→ Exercise prompt: Copy out every line in the listing that contains the string "accomplish", matching its case exactly.
___ Input data ___
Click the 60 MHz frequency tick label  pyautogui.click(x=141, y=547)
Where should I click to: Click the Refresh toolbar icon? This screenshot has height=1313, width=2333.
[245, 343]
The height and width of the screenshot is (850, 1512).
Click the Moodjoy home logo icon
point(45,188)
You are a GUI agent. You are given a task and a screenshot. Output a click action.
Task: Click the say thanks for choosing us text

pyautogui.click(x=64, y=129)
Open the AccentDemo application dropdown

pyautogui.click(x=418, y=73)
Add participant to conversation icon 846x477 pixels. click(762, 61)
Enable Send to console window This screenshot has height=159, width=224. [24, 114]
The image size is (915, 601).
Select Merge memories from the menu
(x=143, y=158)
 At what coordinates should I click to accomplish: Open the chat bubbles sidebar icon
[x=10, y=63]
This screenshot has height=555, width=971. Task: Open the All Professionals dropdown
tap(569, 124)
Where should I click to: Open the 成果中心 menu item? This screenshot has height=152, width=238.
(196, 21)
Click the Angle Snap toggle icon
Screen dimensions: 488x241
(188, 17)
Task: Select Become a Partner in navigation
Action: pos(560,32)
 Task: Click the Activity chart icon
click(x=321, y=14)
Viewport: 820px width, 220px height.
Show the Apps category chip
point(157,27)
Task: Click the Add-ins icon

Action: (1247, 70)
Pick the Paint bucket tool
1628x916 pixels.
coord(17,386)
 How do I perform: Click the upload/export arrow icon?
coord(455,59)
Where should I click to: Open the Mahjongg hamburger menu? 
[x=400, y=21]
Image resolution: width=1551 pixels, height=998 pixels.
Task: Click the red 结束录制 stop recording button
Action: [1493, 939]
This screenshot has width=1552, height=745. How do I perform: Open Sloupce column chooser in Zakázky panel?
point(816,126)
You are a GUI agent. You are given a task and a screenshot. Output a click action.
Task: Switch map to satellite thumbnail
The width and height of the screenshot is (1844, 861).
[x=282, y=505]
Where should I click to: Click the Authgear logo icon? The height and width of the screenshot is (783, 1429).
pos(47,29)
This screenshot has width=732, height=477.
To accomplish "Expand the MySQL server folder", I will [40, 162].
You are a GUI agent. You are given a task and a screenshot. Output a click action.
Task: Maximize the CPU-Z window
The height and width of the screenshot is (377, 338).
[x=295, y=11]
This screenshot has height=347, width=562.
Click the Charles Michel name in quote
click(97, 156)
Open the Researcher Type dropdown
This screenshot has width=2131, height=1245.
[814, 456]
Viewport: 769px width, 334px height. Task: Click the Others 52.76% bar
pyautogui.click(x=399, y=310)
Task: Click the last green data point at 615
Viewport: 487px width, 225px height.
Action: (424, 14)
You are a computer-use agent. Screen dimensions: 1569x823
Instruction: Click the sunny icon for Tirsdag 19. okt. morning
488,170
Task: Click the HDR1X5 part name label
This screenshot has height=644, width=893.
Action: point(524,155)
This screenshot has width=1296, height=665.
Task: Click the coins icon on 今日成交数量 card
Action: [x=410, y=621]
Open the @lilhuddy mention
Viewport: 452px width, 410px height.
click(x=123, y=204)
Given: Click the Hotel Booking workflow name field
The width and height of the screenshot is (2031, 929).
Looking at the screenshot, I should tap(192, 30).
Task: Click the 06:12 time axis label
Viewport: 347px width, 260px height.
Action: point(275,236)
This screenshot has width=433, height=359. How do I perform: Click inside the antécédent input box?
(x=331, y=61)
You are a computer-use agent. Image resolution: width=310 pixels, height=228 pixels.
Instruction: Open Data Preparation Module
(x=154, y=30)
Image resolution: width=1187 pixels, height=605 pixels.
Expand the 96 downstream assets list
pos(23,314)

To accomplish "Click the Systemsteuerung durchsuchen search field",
___
→ Answer for the task:
 At what coordinates should I click to accomplish: Open the chat bubbles sidebar icon
To accomplish "Expand the MySQL server folder", I will [40, 162].
To accomplish "Click the Systemsteuerung durchsuchen search field",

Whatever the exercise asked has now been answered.